I polmoni affetti da TbcTrenta tra i maggiori esperti internazionali di tubercolosi (TBC), coordinati dal Prof. Giovanni Battista Migliori del Centro Collaborativo OMS per il controllo della TBC dell’Istituto Scientifico di Tradate dell’IRCCS Fondazione Maugeri, hanno elaborato le “Linee Guida Europee per la Cura della Tubercolosi”: un documento che mira a colmare le attuali lacune nella gestione dei casi di tubercolosi in area europea, individuate grazie a un recente studio condotto dal gruppo di ricerca del Prof. Migliori. Il lavoro, messo a punto dalla European Respiratory Society (ERS) per gli aspetti clinici, e dal Centro Europeo per la Prevenzione e Controllo delle malattie (ECDC) per le questioni legate alla sanità pubblica, si basa sullo sviluppo di precedenti standard internazionali per la cura della TBC, integrandoli e adattandoli alle problematiche europee di gestione e controllo della malattia.

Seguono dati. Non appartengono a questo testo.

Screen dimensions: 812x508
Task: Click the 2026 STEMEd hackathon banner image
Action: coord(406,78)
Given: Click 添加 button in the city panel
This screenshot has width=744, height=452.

In pratica, le principali raccomandazioni contenute nel documento prevedono che: 1) tutte le persone che presentino sintomi o fattori di rischio legati alla tubercolosi debbano essere esaminate; 2) le persone con diagnosi accertata di TBC debbano essere sottoposte a test di sensibilità al farmaco per escludere farmaco-resistenza; 3) i pazienti con sospetta tubercolosi causata da microrganismi resistenti ai farmaci -tubercolosi multi-resistente (MDR-TB) in particolare- debbano essere trattati per almeno 20 mesi, con una fase intensiva di 8 mesi; 4) tutti i pazienti sospettati di avere la tubercolosi infettiva, previo adeguato piano di controllo delle infezioni, debbano essere ricoverati in isolamento respiratorio fino a diagnosi confermata o esclusa. Tali raccomandazioni si basano su 21 standard raggruppati in quattro aree tematiche: standard per la diagnosi (1-6); standard per il trattamento ( 7-13); standard per la gestione di casi di co-infezione con HIV e altre co-morbidità (14-17); standard per la Salute Pubblica e la prevenzione (18-21).

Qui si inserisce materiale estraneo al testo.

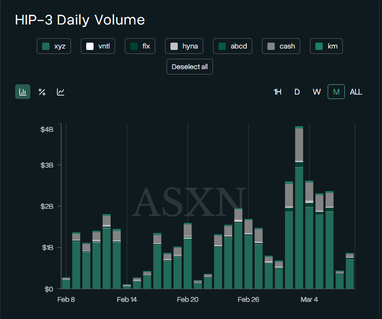
Task: Toggle the flx series legend
Action: tap(140, 47)
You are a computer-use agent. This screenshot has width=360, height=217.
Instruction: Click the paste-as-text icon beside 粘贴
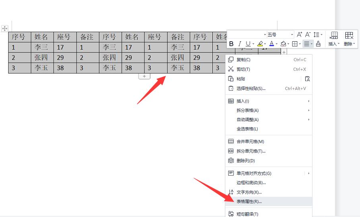click(307, 79)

Le forme di TBC resistente (MDR-TB) ed estensivamente resistente (XDR-TB) si stanno diffondendo sempre più nei Paesi EU, rappresentando una grave minaccia per la salute pubblica: solo il 30% dei pazienti notificati nel 2008 sono stati trattati con successo; nel 2010, al 4,6% dei pazienti è stata diagnosticata una TBC multi-resistente; la percentuale di pazienti affetti da tubercolosi estensivamente resistente è aumentata dall’8,2% al 13,2% tra il 2009 e il 2010. «Dobbiamo fare di meglio per diagnosticare sin dalle prime fasi la TBC, impedendo precocemente la diffusione delle forme resistenti ai farmaci – afferma il Prof. Migliori – . A tale proposito, le nuove raccomandazioni sviluppate per i Paesi EU offrono a medici e operatori sanitari pubblici uno strumento semplice e immediato, specificatamente mirato alla gestione e al controllo della TBC resistente ed estensivamente resistente in Europa; esse possono contribuire a ridurre la diffusione della tubercolosi e migliorare la cura del paziente».

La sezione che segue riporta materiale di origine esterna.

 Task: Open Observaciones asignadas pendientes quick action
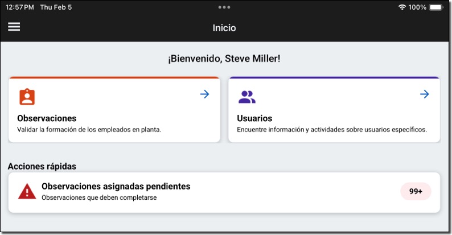click(x=116, y=186)
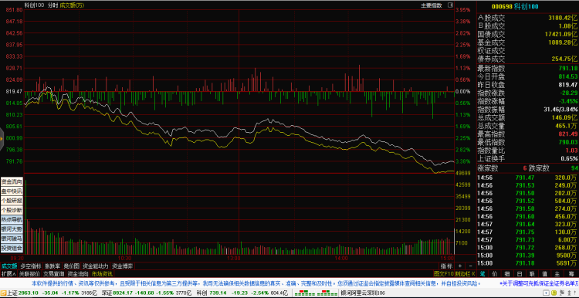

L’Organizzazione Mondiale della Sanità (OMS) stima che un terzo della popolazione mondiale è infettato da tubercolosi; in Europa, la tubercolosi uccide 7 persone ogni ora. La forma principale di questa malattia è causata da infezione con il batterio Mycobacterium tuberculosis che distrugge il tessuto polmonare. L’infezione può diffondersi attraverso l’aria, con un semplice colpo di tosse: quando i pazienti espellono i batteri, questi possono essere inalati da altri.